— Task statement —
Please transcribe the records word for word, starting at the line that contains "Task: Click the tallest" and ending at the last line of the records. Leave the pictures out of your answer.

————

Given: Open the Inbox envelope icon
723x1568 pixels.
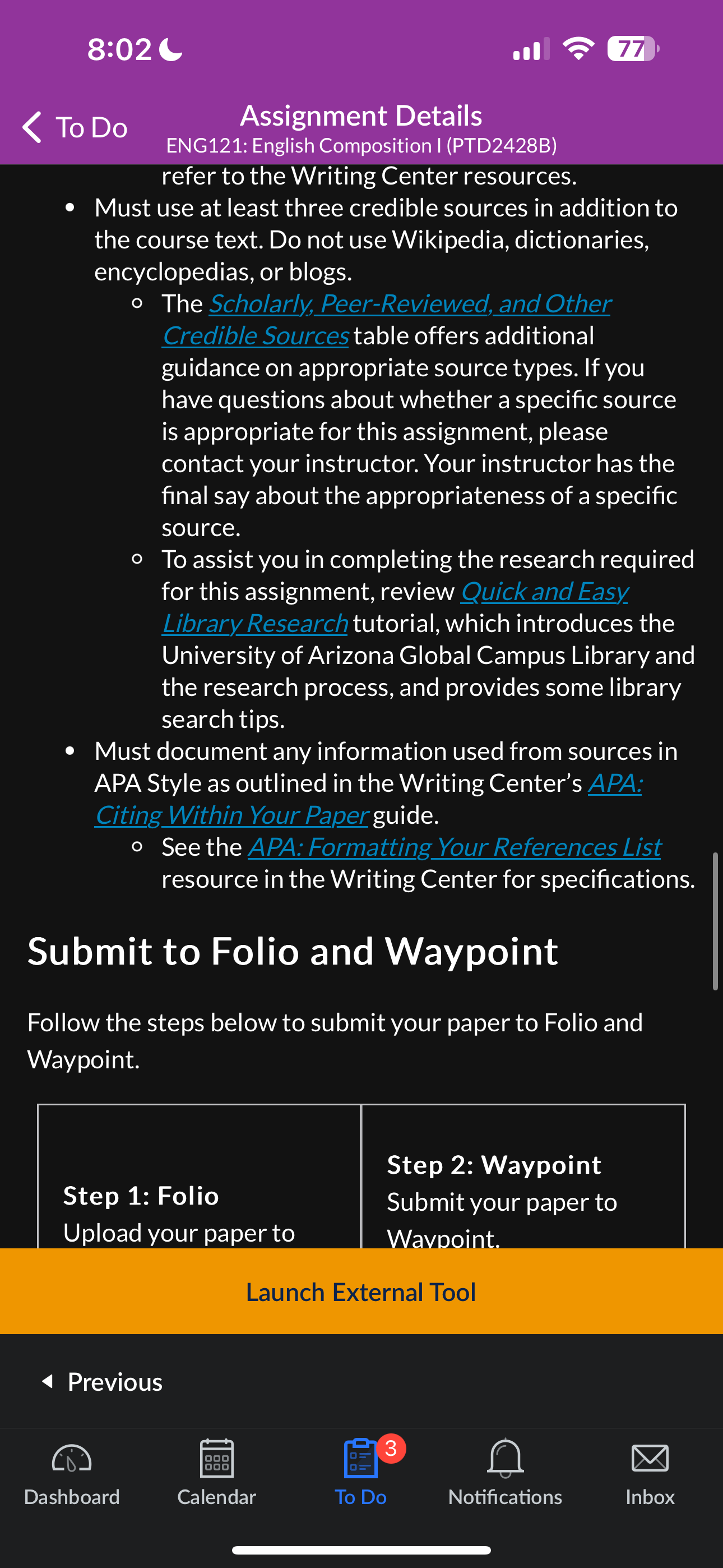Looking at the screenshot, I should (650, 1459).
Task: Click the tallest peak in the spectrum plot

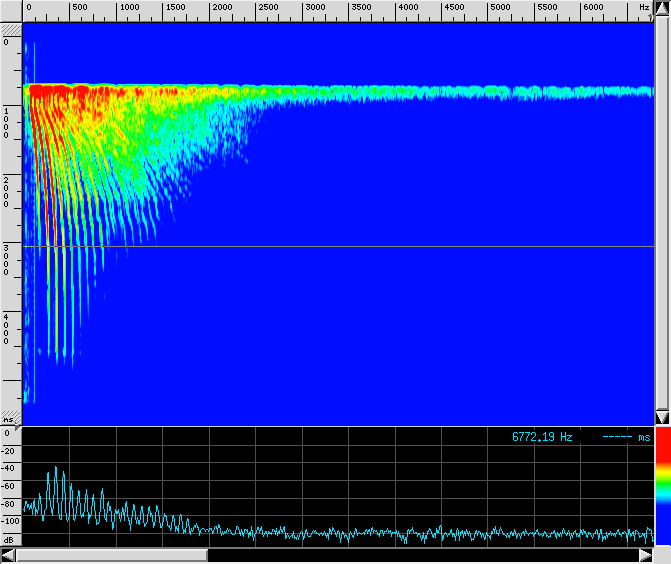Action: pyautogui.click(x=57, y=468)
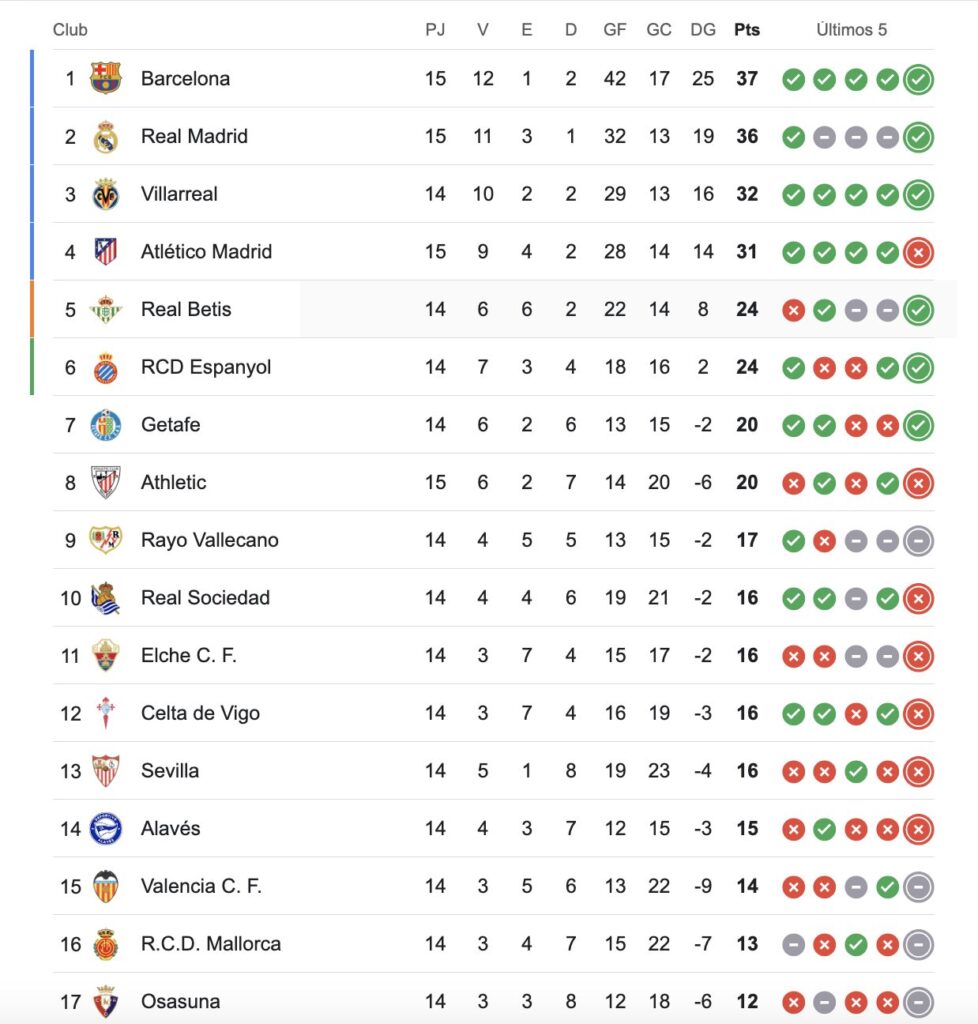The width and height of the screenshot is (978, 1024).
Task: Click the Villarreal club crest
Action: coord(105,194)
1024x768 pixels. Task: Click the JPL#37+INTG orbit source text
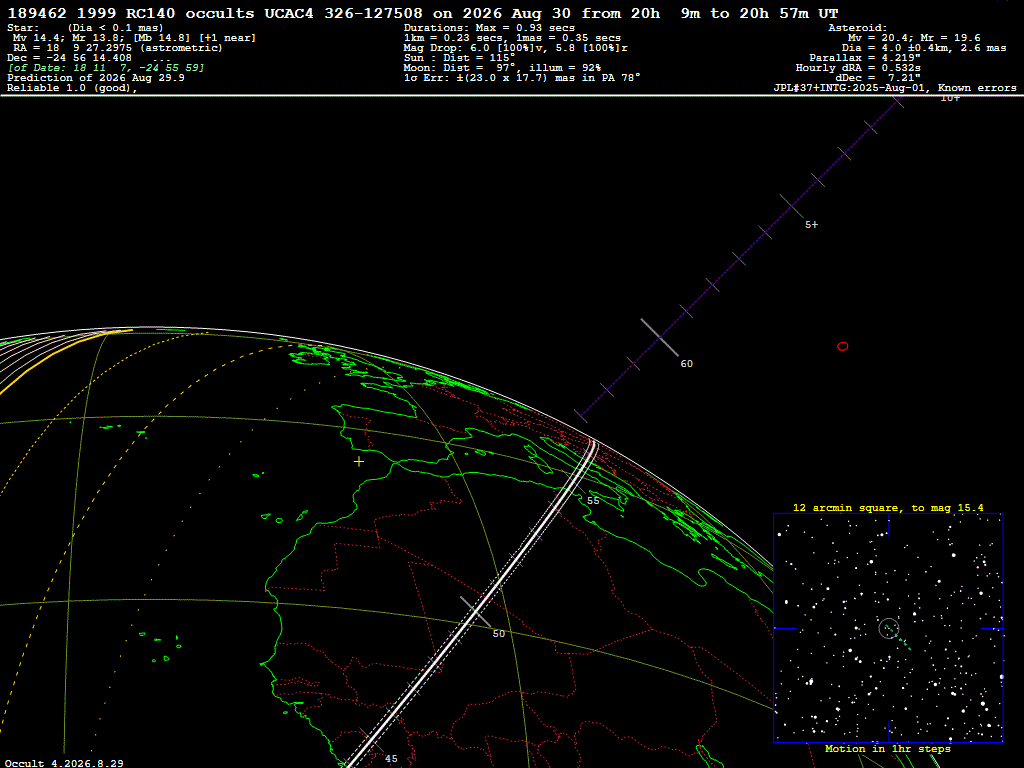coord(895,88)
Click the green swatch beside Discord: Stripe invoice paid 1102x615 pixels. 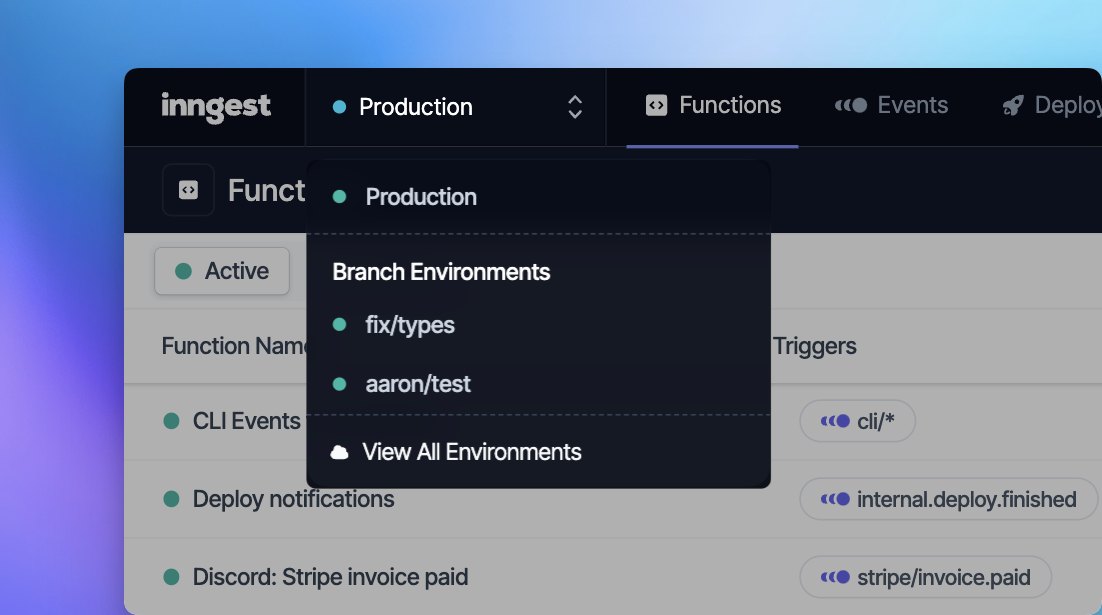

————

— Result below —
Task: Click the tallest peak in the spectrum plot

Action: pyautogui.click(x=57, y=468)
The width and height of the screenshot is (978, 1024).
Task: Click the Villarreal club crest
Action: coord(105,194)
1024x768 pixels. Task: Click the JPL#37+INTG orbit source text
coord(895,88)
Click the green swatch beside Discord: Stripe invoice paid 1102x615 pixels. 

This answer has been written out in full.